Descripción de la tarea: Reproduce los datos desde la línea que contiene "The image size is (250, 175)." hasta el final, ambos extremos incluidos, reemplazando "terminal" por "consola" sin modificar nada más.

Datos de entrada:

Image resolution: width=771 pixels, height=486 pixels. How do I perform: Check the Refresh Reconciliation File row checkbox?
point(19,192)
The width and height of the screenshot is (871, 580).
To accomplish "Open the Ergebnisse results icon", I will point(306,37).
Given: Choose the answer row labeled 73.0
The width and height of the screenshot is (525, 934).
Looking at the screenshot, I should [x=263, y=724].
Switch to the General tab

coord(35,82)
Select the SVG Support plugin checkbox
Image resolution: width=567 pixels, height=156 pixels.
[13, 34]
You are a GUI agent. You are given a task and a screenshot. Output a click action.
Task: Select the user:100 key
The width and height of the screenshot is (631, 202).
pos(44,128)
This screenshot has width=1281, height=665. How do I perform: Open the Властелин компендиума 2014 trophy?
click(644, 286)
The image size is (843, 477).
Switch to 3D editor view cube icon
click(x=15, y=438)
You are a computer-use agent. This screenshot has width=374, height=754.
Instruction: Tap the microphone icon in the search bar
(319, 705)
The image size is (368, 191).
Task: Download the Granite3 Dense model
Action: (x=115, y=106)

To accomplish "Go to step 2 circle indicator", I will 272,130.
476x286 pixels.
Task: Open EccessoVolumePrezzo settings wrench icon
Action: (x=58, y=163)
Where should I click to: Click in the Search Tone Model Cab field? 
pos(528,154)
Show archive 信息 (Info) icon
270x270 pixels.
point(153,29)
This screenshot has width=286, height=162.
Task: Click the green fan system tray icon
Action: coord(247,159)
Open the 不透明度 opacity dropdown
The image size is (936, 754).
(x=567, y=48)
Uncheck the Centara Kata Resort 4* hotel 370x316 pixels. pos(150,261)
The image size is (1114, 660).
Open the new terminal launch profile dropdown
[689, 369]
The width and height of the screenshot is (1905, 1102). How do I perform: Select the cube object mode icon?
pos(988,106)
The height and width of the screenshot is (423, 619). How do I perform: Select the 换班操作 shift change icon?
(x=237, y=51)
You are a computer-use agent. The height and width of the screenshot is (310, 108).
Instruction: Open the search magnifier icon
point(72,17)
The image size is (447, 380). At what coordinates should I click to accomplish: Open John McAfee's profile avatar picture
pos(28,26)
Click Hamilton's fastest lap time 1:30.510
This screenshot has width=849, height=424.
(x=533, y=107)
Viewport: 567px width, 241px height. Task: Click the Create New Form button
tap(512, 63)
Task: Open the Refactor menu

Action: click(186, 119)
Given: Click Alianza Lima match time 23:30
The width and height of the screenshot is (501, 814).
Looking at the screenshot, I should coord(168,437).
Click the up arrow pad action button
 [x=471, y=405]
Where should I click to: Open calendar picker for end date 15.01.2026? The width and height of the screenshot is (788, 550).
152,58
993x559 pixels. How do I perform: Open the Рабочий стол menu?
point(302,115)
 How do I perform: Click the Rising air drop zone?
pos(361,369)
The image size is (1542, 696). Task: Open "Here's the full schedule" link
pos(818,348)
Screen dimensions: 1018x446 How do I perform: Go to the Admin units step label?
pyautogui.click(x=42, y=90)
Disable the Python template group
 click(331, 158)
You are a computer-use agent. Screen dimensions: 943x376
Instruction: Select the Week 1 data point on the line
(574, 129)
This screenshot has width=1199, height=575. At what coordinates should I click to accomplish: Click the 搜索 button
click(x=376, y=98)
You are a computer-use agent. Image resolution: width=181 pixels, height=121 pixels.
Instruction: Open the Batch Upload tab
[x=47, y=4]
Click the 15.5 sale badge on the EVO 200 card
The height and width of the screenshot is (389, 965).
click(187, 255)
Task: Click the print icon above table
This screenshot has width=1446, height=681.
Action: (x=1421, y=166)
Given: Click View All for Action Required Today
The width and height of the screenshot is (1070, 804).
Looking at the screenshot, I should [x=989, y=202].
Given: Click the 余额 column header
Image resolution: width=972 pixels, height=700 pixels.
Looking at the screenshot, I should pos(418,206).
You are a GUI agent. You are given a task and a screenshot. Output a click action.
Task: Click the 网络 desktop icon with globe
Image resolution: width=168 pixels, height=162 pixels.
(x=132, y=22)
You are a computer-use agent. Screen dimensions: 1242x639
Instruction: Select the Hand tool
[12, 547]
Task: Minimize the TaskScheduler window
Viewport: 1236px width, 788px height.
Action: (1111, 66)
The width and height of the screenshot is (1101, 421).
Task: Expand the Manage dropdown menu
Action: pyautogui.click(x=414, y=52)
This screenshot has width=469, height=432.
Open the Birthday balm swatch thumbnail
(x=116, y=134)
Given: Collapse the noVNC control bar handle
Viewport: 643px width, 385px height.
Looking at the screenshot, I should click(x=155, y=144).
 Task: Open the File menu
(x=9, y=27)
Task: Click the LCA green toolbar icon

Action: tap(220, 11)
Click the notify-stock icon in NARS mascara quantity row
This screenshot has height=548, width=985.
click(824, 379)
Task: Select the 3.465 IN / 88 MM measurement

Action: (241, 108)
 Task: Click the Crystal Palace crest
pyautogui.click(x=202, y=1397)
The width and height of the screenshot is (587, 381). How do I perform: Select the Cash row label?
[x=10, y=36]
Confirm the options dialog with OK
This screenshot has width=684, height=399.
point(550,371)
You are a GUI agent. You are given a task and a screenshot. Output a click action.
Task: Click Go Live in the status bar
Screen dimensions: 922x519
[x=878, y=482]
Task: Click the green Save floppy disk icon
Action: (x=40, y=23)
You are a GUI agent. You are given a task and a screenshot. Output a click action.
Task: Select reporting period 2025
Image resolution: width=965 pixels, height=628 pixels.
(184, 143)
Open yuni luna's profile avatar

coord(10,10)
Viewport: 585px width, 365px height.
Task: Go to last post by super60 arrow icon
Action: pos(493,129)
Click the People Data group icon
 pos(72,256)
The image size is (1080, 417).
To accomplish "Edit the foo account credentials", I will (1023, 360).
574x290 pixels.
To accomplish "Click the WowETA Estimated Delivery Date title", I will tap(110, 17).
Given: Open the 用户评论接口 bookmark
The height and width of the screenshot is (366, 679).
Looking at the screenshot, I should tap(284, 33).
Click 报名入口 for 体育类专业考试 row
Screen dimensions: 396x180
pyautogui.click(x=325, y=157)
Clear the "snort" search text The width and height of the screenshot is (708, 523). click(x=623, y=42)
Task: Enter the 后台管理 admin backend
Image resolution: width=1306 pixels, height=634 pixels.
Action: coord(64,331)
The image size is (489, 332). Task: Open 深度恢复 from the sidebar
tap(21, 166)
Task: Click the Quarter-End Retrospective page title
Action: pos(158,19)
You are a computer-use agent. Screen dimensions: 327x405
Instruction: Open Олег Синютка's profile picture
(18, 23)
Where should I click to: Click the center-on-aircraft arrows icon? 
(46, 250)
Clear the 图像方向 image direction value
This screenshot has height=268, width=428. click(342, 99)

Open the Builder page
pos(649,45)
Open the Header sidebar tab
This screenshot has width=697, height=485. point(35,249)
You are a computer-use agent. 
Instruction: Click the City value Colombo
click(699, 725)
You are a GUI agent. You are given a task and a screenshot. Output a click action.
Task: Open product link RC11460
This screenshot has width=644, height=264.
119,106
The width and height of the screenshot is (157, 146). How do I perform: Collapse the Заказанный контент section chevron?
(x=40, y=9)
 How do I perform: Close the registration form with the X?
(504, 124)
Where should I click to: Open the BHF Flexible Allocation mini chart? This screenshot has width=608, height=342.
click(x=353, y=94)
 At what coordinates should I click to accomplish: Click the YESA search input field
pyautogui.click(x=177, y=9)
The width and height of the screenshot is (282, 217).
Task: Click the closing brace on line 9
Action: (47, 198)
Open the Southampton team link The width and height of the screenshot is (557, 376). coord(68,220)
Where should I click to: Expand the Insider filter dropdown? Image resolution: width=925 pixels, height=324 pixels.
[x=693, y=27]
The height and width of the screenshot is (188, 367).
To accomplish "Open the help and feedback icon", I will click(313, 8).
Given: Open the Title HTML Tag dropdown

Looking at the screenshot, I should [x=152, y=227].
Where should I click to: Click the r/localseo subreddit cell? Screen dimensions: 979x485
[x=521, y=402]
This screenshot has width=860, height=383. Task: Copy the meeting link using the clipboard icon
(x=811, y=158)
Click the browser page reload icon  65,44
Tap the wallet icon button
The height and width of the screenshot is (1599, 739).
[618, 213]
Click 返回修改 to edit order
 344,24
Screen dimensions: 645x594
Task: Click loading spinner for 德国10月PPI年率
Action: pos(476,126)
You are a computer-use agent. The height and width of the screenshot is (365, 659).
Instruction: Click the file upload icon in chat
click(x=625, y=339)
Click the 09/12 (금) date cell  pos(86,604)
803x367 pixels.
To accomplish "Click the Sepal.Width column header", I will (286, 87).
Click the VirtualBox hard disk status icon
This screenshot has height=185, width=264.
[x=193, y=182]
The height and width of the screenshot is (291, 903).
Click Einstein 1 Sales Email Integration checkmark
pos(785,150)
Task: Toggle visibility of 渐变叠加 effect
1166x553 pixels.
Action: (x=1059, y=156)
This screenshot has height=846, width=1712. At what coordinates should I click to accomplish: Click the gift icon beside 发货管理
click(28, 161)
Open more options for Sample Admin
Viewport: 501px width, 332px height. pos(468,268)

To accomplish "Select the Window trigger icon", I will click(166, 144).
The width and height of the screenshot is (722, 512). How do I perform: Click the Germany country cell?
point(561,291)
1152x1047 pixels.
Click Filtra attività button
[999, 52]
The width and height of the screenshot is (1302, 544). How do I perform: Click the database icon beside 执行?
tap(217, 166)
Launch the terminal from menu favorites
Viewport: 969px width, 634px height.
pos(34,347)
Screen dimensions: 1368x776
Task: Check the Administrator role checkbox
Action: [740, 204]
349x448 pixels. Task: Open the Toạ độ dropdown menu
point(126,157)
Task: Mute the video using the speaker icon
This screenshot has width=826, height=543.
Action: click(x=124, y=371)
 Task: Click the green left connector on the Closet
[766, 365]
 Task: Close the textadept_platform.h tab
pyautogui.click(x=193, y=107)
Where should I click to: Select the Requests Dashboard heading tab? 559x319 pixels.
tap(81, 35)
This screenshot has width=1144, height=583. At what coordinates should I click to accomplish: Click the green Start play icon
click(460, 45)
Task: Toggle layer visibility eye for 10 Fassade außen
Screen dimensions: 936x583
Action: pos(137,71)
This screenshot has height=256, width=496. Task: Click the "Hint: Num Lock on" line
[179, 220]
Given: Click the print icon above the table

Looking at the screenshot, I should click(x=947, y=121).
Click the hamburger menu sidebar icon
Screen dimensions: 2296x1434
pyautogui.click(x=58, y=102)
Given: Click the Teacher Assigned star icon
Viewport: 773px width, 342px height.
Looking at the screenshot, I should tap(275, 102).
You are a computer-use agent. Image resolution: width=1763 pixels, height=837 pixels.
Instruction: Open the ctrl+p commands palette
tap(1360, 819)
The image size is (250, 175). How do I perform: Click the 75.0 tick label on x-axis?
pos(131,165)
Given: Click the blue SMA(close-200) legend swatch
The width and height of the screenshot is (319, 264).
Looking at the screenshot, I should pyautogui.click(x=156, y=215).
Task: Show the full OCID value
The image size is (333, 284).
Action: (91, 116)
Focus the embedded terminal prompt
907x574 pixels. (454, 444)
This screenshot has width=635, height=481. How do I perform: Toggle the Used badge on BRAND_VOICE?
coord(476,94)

Respuesta correcta:
The image size is (250, 175). How do I perform: Click the 75.0 tick label on x-axis?
pos(131,165)
Given: Click the blue SMA(close-200) legend swatch
The width and height of the screenshot is (319, 264).
Looking at the screenshot, I should pyautogui.click(x=156, y=215).
Task: Show the full OCID value
The image size is (333, 284).
Action: (91, 116)
Focus the embedded consola prompt
907x574 pixels. (454, 444)
This screenshot has width=635, height=481. How do I perform: Toggle the Used badge on BRAND_VOICE?
coord(476,94)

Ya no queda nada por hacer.